Zakopiańska policja ostrzega przed oszustami, którzy pojawią się pod Tatrami wraz z najazdem turystów na majowy weekend. Oszuści w Zakopanem naciągają na gry hazardowe, fałszywą śliwowicę oraz wirtualne kwatery.
Wraz z przyjazdem turystów, na targowisku pod Gubałówką lub na Krupówkach kwitnie nielegalny hazard. Oszuści namawiają przechodniów na grę w tzw. trzy kubki lub trzy karty.
- Nie dajmy się nabrać. W tę grę nikt nie wygrywa, to oszustwo. Wygrywają tylko członkowie szajki, którzy udają turystów, zachęcając potencjalne ofiary tego nielegalnego procederu – mówi rzecznik zakopiańskiej policji Kazimierz Pietruch.
Oszuści zatrzymani 36 razy
Policja próbuje walczyć z nielegalnym hazardem, ale jak tłumaczy Pietruch, oszuści mimo nakładanych grzywien, wyroków sądów, a nawet pobytu w areszcie, wracają i nadal oszukują ludzi.

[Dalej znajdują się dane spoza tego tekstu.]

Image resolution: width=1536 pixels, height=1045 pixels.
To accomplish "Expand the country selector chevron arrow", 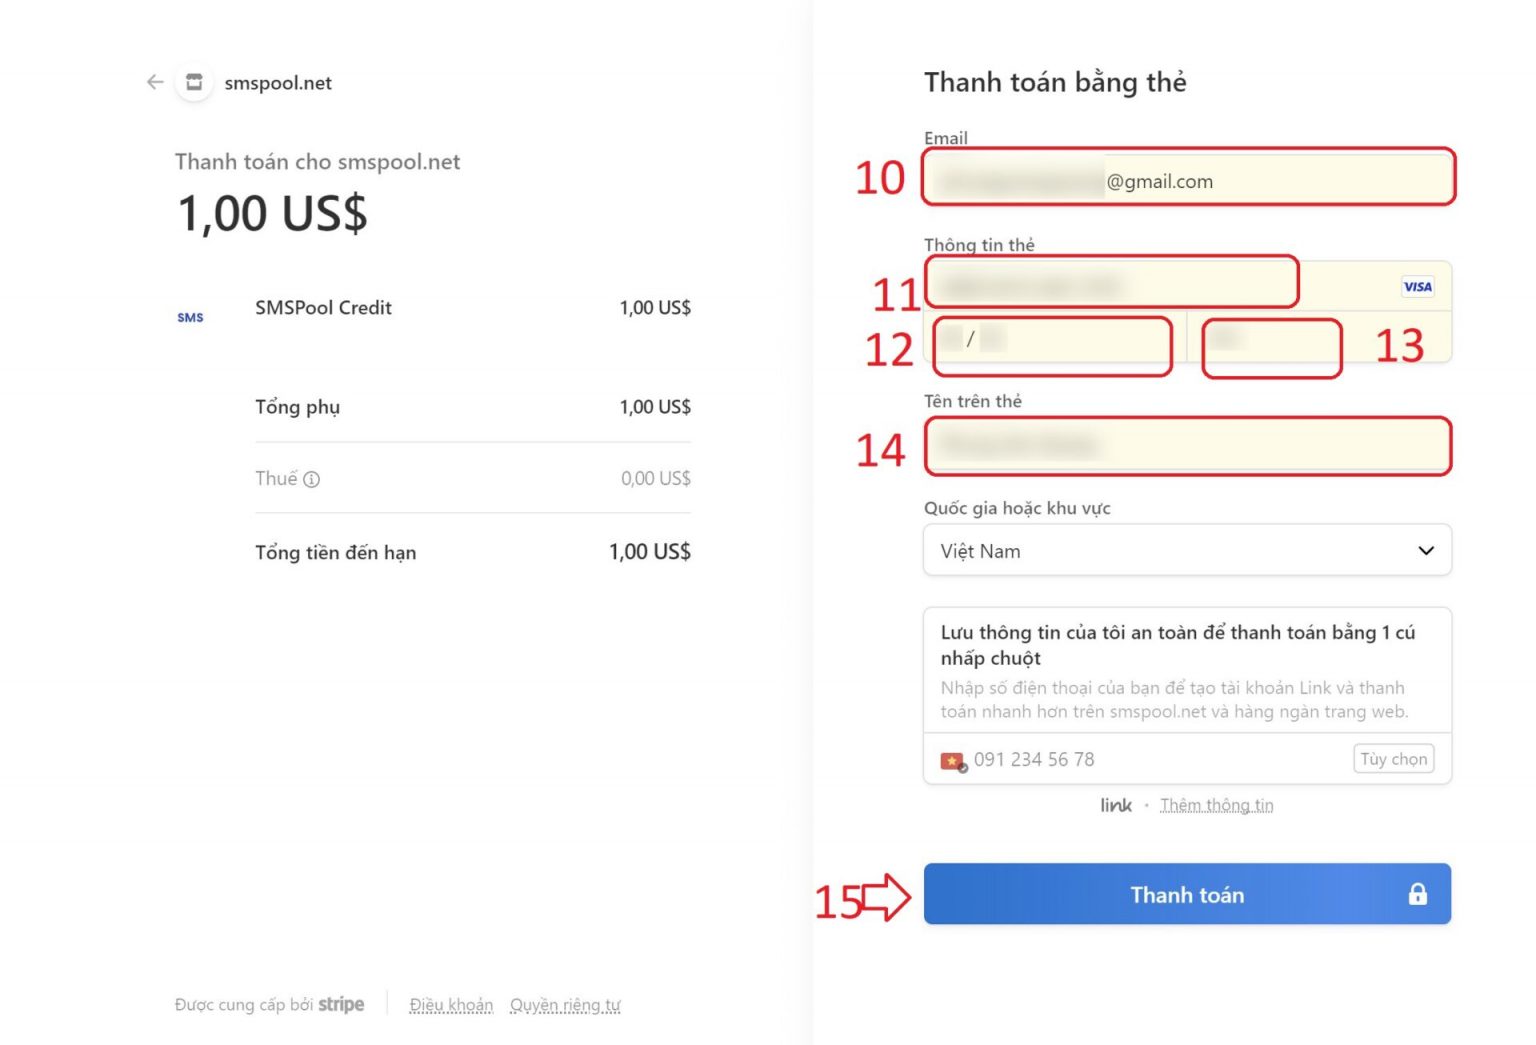I will [x=1426, y=551].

Szajka oszustów w ciągu minionych dziewięciu miesięcy była zatrzymywana 36 razy, sąd nałożył na nich łączna grzywnę 47 tys. zł., ponadto podejrzani byli dwukrotnie aresztowani.
- Te same osoby po odbyciu kary lub zapłaceniu grzywny, wracają do oszukiwania, dlatego apelujemy do turystów, aby nie dali się wciągnąć w to oszustwo – mówi Pietruch. Szajka jest dobrze zorganizowana, bo w przypadku pojawienia się policji, oszuści są natychmiast informowani i uciekają.
Podróbka śliwowicy
Policja apeluje również do turystów, aby nie kupowali alkoholu z niewiadomego źródła. Wraz ze wzmożonym ruchem turystycznym, w Zakopanem pojawiają się handlarze oferujący fałszywą śliwowicę i inne specjały. Podrobiona śliwowica wytwarzana jest niejednokrotnie ze skażonego spirytusu, barwionego domowymi sposobami. Policja w przeszłości badała oferowane przez ulicznych handlarzy trunki i w jej składzie wykryła produkty, które nie są dopuszczone do spożycia. W składzie takiego alkoholu wykryto nawet podpałkę do grilla.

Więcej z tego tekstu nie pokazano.